▶ _WHAT IS REQUIRED_:
Every single entry below should be reproduced verbatim.

▶ _THE DATA_:
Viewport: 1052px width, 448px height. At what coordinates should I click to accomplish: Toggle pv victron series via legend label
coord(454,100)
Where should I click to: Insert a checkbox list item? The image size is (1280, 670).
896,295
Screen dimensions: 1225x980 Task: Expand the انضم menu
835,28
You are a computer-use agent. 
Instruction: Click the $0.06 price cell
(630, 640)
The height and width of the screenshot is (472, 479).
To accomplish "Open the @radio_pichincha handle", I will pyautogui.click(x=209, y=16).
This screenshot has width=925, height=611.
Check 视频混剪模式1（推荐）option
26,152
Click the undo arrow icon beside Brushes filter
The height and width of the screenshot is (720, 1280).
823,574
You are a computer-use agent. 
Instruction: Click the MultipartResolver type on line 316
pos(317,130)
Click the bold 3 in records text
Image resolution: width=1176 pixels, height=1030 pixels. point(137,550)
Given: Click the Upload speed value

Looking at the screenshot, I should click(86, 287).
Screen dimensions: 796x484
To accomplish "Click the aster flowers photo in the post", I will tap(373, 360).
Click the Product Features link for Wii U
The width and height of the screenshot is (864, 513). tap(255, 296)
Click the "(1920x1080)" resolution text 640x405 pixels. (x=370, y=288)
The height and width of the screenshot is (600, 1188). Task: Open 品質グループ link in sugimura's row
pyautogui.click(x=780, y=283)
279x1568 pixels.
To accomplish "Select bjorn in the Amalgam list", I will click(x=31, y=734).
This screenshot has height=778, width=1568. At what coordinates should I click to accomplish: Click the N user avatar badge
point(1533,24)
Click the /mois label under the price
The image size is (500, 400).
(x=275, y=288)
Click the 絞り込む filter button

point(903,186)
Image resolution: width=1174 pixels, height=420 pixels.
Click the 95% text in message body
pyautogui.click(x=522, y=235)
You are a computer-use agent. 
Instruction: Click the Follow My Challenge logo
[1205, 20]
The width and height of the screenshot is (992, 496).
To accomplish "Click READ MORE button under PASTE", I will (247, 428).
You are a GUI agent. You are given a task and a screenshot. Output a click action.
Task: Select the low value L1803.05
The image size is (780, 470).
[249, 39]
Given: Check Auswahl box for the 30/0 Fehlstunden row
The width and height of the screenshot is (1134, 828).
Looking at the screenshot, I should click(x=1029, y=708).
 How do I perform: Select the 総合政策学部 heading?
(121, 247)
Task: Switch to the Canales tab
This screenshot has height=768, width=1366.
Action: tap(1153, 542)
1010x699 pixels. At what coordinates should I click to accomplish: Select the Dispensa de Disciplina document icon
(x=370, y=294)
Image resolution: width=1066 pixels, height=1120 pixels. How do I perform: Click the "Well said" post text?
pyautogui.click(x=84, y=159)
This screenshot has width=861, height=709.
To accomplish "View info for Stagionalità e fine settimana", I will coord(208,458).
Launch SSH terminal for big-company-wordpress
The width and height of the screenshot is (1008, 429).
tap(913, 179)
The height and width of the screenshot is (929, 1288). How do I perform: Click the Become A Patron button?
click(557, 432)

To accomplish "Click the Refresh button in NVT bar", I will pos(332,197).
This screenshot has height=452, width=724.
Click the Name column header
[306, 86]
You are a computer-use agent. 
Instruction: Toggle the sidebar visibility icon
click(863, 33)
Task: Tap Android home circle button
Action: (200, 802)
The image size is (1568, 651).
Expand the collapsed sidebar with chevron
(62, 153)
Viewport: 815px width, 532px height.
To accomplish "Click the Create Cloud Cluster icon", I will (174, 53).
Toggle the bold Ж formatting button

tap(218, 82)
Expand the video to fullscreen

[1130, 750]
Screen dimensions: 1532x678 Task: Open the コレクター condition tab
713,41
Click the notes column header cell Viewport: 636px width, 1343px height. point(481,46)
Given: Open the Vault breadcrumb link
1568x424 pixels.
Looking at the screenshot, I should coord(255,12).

▶ _OUTPUT_:
Viewport: 1052px width, 448px height. At what coordinates should I click to accomplish: Toggle pv victron series via legend label
coord(454,100)
Where should I click to: Insert a checkbox list item? The image size is (1280, 670).
896,295
Screen dimensions: 1225x980 Task: Expand the انضم menu
835,28
You are a computer-use agent. 
Instruction: Click the $0.06 price cell
(630, 640)
The height and width of the screenshot is (472, 479).
To accomplish "Open the @radio_pichincha handle", I will pyautogui.click(x=209, y=16).
This screenshot has width=925, height=611.
Check 视频混剪模式1（推荐）option
26,152
Click the undo arrow icon beside Brushes filter
The height and width of the screenshot is (720, 1280).
823,574
You are a computer-use agent. 
Instruction: Click the MultipartResolver type on line 316
pos(317,130)
Click the bold 3 in records text
Image resolution: width=1176 pixels, height=1030 pixels. point(137,550)
Given: Click the Upload speed value

Looking at the screenshot, I should click(86, 287).
Screen dimensions: 796x484
To accomplish "Click the aster flowers photo in the post", I will tap(373, 360).
Click the Product Features link for Wii U
The width and height of the screenshot is (864, 513). tap(255, 296)
Click the "(1920x1080)" resolution text 640x405 pixels. (x=370, y=288)
The height and width of the screenshot is (600, 1188). Task: Open 品質グループ link in sugimura's row
pyautogui.click(x=780, y=283)
279x1568 pixels.
To accomplish "Select bjorn in the Amalgam list", I will click(x=31, y=734).
This screenshot has height=778, width=1568. At what coordinates should I click to accomplish: Click the N user avatar badge
point(1533,24)
Click the /mois label under the price
The image size is (500, 400).
(x=275, y=288)
Click the 絞り込む filter button

point(903,186)
Image resolution: width=1174 pixels, height=420 pixels.
Click the 95% text in message body
pyautogui.click(x=522, y=235)
You are a computer-use agent. 
Instruction: Click the Follow My Challenge logo
[1205, 20]
The width and height of the screenshot is (992, 496).
To accomplish "Click READ MORE button under PASTE", I will (247, 428).
You are a GUI agent. You are given a task and a screenshot. Output a click action.
Task: Select the low value L1803.05
The image size is (780, 470).
[249, 39]
Given: Check Auswahl box for the 30/0 Fehlstunden row
The width and height of the screenshot is (1134, 828).
Looking at the screenshot, I should click(x=1029, y=708).
 How do I perform: Select the 総合政策学部 heading?
(121, 247)
Task: Switch to the Canales tab
This screenshot has height=768, width=1366.
Action: tap(1153, 542)
1010x699 pixels. At what coordinates should I click to accomplish: Select the Dispensa de Disciplina document icon
(x=370, y=294)
Image resolution: width=1066 pixels, height=1120 pixels. How do I perform: Click the "Well said" post text?
pyautogui.click(x=84, y=159)
This screenshot has width=861, height=709.
To accomplish "View info for Stagionalità e fine settimana", I will coord(208,458).
Launch SSH terminal for big-company-wordpress
The width and height of the screenshot is (1008, 429).
tap(913, 179)
The height and width of the screenshot is (929, 1288). How do I perform: Click the Become A Patron button?
click(557, 432)

To accomplish "Click the Refresh button in NVT bar", I will pos(332,197).
This screenshot has height=452, width=724.
Click the Name column header
[306, 86]
You are a computer-use agent. 
Instruction: Toggle the sidebar visibility icon
click(863, 33)
Task: Tap Android home circle button
Action: (200, 802)
The image size is (1568, 651).
Expand the collapsed sidebar with chevron
(62, 153)
Viewport: 815px width, 532px height.
To accomplish "Click the Create Cloud Cluster icon", I will (174, 53).
Toggle the bold Ж formatting button

tap(218, 82)
Expand the video to fullscreen

[1130, 750]
Screen dimensions: 1532x678 Task: Open the コレクター condition tab
713,41
Click the notes column header cell Viewport: 636px width, 1343px height. point(481,46)
Given: Open the Vault breadcrumb link
1568x424 pixels.
Looking at the screenshot, I should coord(255,12).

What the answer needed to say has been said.